§ **Page text**:
= = = =

Under these provisions, an EGC need not present more than two years of audited financial statements in a registration statement for an IPO of its common equity securities. This section also provides that, “in any other registration statement to be filed with the Commission, an [EGC] need not present selected financial data in accordance with section 229.301 of title 17 . . . for any period prior to the earliest audited period presented in connection with its initial public offering.” If an EGC presents two years of audited financial statements in its IPO registration statement, the number of years of selected financial data under Item 301 of Regulation S-K and the MD&A is limited to two years as well.
Technically, the JOBS Act provision permitting the filing of only two years of audited financial statements is limited to the registration statement for the EGC’s IPO public offering registration statement. However, the SEC has determined that an EGC does not need to present in other registration statements audited financial statements for any period prior to the earliest audited period presented in connection with its IPO of common equity securities.

= = = =

§ **Goal**: Please write the next part of the passage on EGC financial statement requirements, picking up after its final sentence. The items are separate material with no connection to the passage on EGC financial statement requirements.

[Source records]
= = = =

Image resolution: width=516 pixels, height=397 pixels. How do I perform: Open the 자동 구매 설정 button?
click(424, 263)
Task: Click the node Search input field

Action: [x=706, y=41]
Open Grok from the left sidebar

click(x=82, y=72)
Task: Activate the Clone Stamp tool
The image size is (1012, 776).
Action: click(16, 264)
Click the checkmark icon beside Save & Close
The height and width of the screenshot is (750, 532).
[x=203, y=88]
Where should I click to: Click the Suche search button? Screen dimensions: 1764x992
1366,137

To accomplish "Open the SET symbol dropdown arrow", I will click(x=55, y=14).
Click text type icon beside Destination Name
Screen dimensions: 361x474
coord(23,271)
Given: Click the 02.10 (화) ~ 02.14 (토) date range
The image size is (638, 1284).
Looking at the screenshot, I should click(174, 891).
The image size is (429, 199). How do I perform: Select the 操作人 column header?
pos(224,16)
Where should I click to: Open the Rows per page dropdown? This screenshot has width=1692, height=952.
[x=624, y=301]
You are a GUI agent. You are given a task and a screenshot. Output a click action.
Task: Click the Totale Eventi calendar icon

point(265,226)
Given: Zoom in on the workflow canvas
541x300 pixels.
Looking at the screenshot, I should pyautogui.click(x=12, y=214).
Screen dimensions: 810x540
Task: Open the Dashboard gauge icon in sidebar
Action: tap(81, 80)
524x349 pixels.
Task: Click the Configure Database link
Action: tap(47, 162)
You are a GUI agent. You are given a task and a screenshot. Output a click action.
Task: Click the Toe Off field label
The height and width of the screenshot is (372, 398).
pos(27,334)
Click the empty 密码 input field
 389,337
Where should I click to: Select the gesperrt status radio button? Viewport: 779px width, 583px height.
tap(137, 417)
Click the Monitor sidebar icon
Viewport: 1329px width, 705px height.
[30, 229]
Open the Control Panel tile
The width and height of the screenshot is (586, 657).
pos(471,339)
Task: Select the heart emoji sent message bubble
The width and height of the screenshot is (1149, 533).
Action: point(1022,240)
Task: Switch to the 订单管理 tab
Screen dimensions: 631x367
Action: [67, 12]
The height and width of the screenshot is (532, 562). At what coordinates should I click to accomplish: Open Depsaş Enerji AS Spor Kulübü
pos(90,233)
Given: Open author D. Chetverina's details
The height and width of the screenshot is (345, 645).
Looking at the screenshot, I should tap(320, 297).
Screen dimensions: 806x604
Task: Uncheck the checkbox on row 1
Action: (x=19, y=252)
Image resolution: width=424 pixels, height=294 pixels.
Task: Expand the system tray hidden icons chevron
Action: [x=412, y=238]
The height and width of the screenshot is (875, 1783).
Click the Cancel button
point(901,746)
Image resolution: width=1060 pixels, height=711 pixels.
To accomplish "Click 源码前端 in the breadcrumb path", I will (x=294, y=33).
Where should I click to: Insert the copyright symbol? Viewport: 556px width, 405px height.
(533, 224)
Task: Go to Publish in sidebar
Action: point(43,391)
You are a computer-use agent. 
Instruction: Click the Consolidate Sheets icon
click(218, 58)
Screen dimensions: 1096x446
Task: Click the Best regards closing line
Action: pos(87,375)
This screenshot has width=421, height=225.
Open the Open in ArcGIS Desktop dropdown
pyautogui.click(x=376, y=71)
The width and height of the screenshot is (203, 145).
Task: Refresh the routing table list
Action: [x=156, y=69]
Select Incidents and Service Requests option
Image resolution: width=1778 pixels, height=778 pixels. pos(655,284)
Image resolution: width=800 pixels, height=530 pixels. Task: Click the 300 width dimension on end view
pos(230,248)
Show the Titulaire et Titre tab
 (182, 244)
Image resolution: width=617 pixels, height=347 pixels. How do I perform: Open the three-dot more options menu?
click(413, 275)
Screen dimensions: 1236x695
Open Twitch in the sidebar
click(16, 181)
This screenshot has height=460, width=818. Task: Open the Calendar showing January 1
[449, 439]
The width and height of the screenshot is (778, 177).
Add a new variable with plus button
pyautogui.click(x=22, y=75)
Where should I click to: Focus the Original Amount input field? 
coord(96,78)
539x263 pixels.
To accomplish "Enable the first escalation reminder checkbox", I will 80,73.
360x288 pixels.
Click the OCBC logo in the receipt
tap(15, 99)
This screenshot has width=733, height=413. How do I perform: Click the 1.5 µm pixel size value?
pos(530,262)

= = = =

§ **Task answer**:
For certain offerings, Item 503(d) of Regulation S-K requires a company to present its ratio of earnings to fixed charges for each of the last five fiscal years and the latest interim period for which financial statements are presented in the registration statement. If Item 503(d) is applicable, an EGC may present in a registration statement its ratio of earnings to fixed charges for the same number of years for which it provides selected financial data disclosures.
Scaled Disclosures—Election to Comply With New or Revised Accounting Standards. An EGC may chose to take advantage of the extended transition period provided for complying with new or revised accounting standards. This provision allows EGCs to elect whether to comply with new or revised accounting standards, deferring compliance until it is no longer an EGC or until the standards are applicable to private companies.
The term “new or revised” financial accounting standard refers to any update issued by the Financial Accounting Standards Board (FASB) to its Accounting Standards Codification after April 5, 2012, the date of the enactment of the JOBS Act.
An EGC “must make such choice at the time the company is first required to file a registration statement, periodic report, or other report with the Commission” and notify the SEC of its decision at the time of such filing. EGCs that currently are in registration or are subject to Exchange Act reporting should make and disclose their choice in their next amendment to the registration statement or in their next periodic report, respectively.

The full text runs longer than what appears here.